- Task directions -
Your job is to give again, exactly and with no additions, the lines in the records below from the one with "This screenshot has width=1405, height=675." through the one with "The image size is (760, 546).", both included. Omit the pictures.

- Exercise input -
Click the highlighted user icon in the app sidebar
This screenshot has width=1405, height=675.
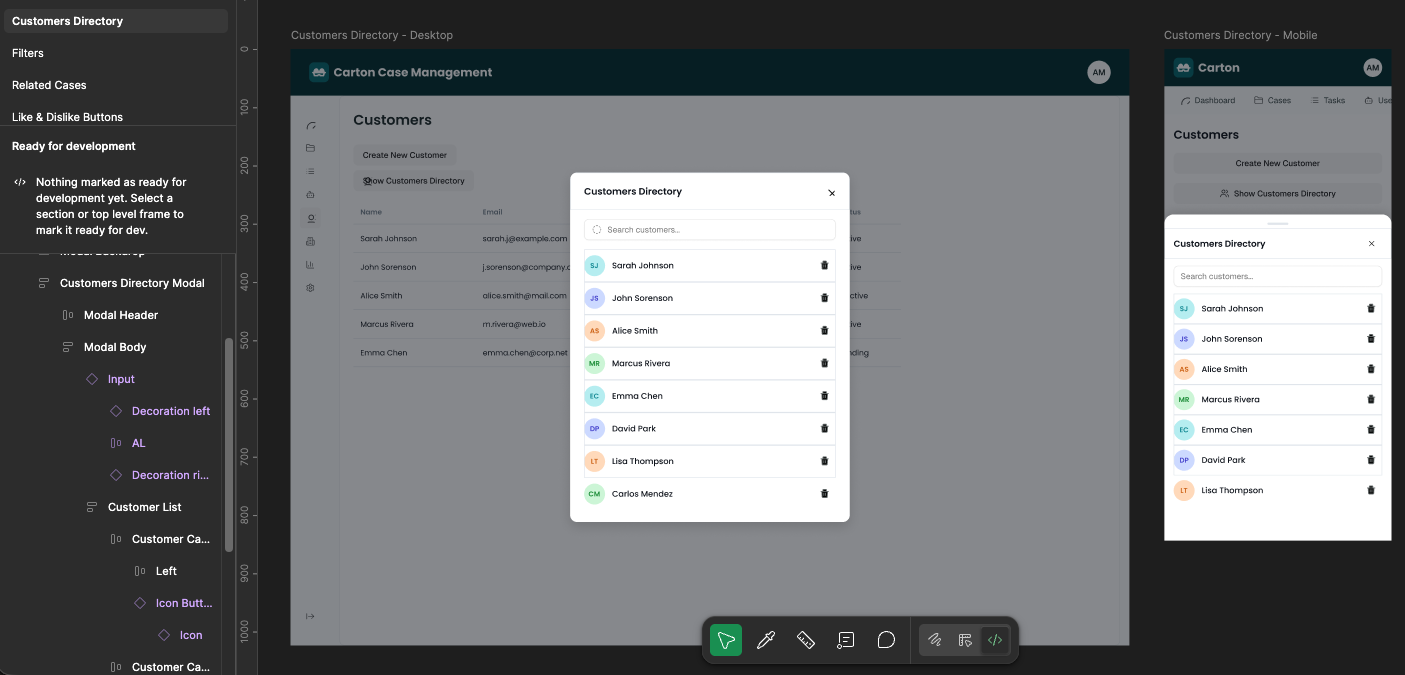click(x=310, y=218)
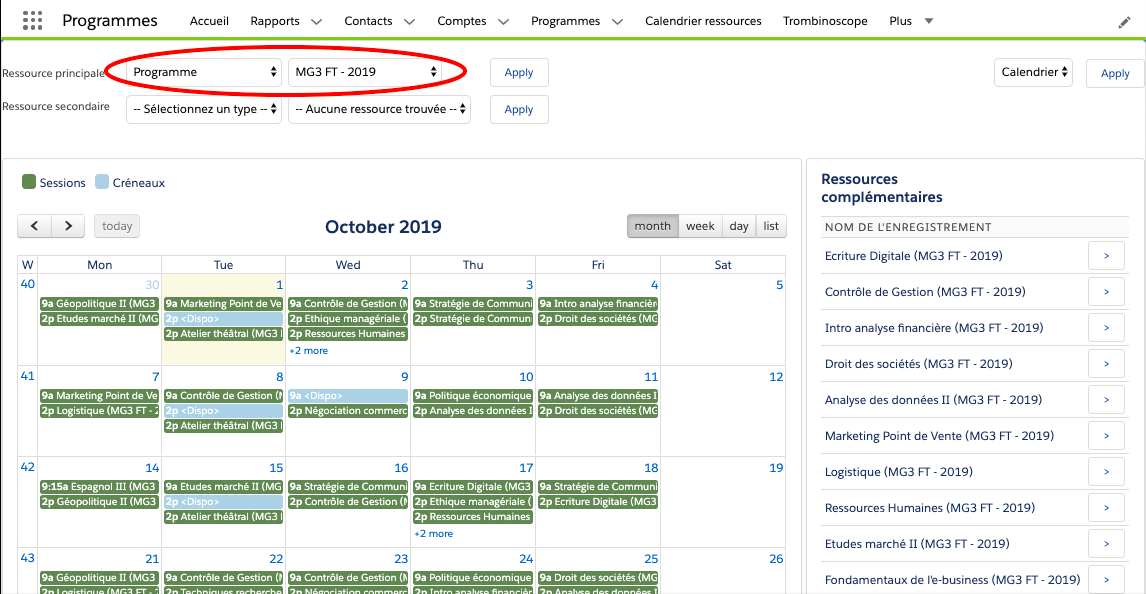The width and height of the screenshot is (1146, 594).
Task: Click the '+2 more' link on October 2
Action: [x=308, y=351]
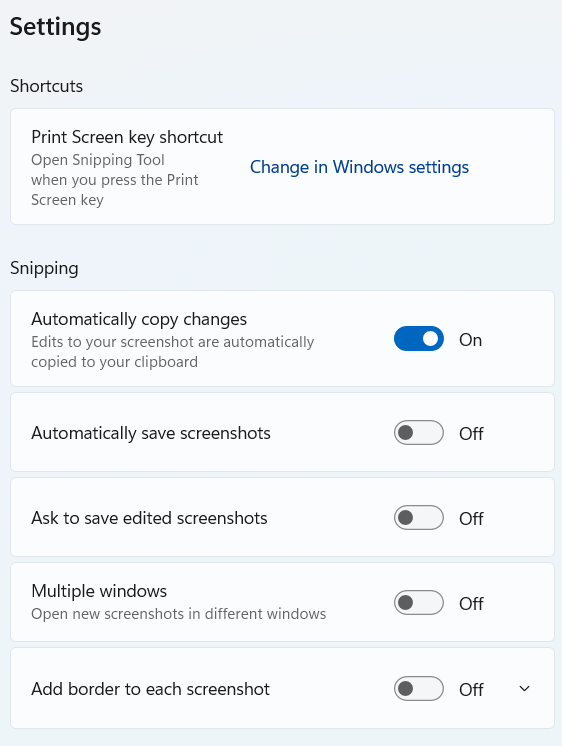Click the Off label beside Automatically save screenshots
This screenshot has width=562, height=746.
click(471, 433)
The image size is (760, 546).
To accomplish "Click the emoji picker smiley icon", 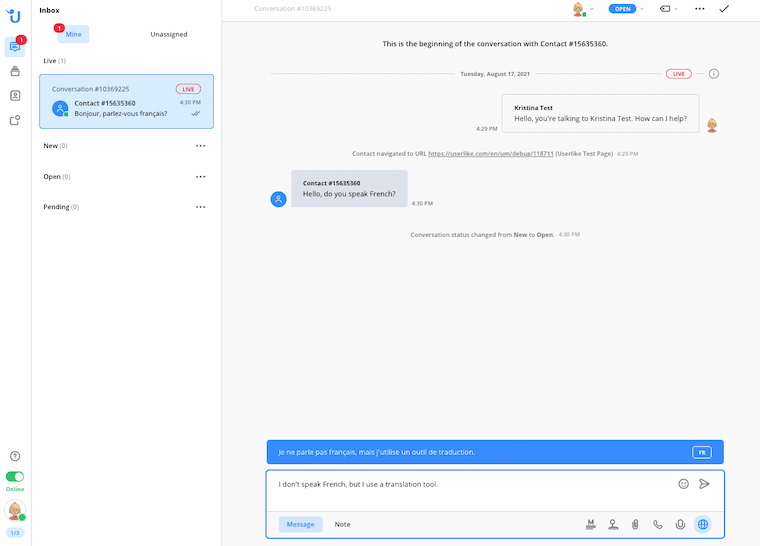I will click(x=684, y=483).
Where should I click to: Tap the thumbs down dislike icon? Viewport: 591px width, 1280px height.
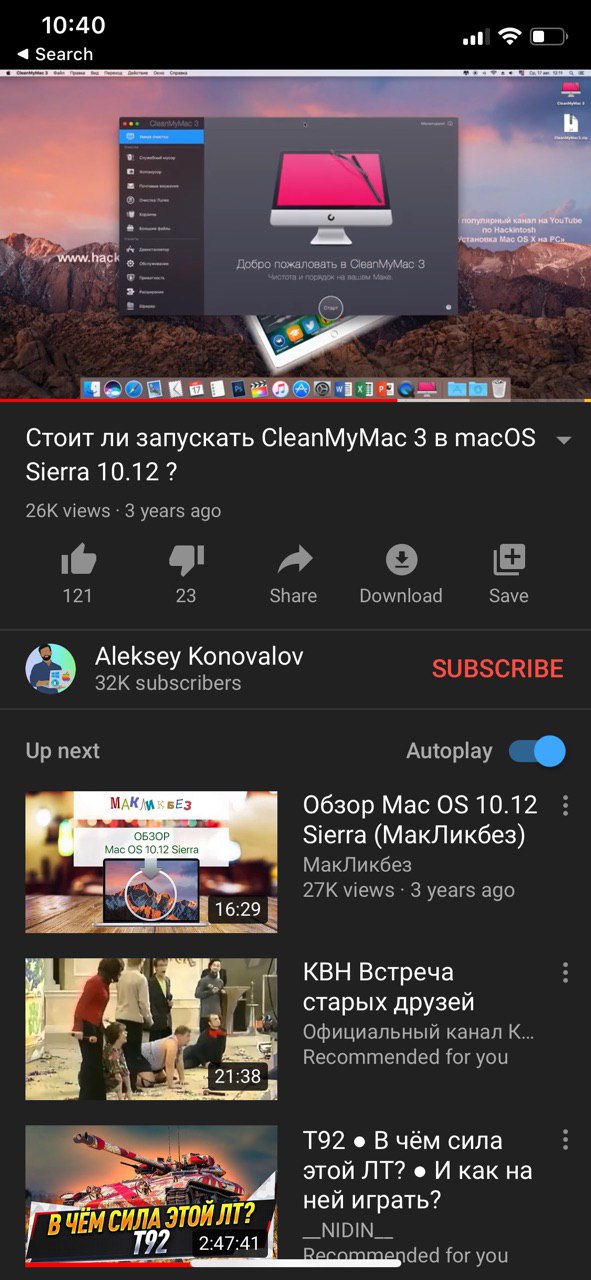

- Exercise solution -
This screenshot has width=1405, height=675.
click(x=310, y=218)
The width and height of the screenshot is (1146, 594).
Task: Click the '+2 more' link on October 2
Action: [x=308, y=351]
Click the Off label beside Automatically save screenshots
This screenshot has width=562, height=746.
click(471, 433)
The image size is (760, 546).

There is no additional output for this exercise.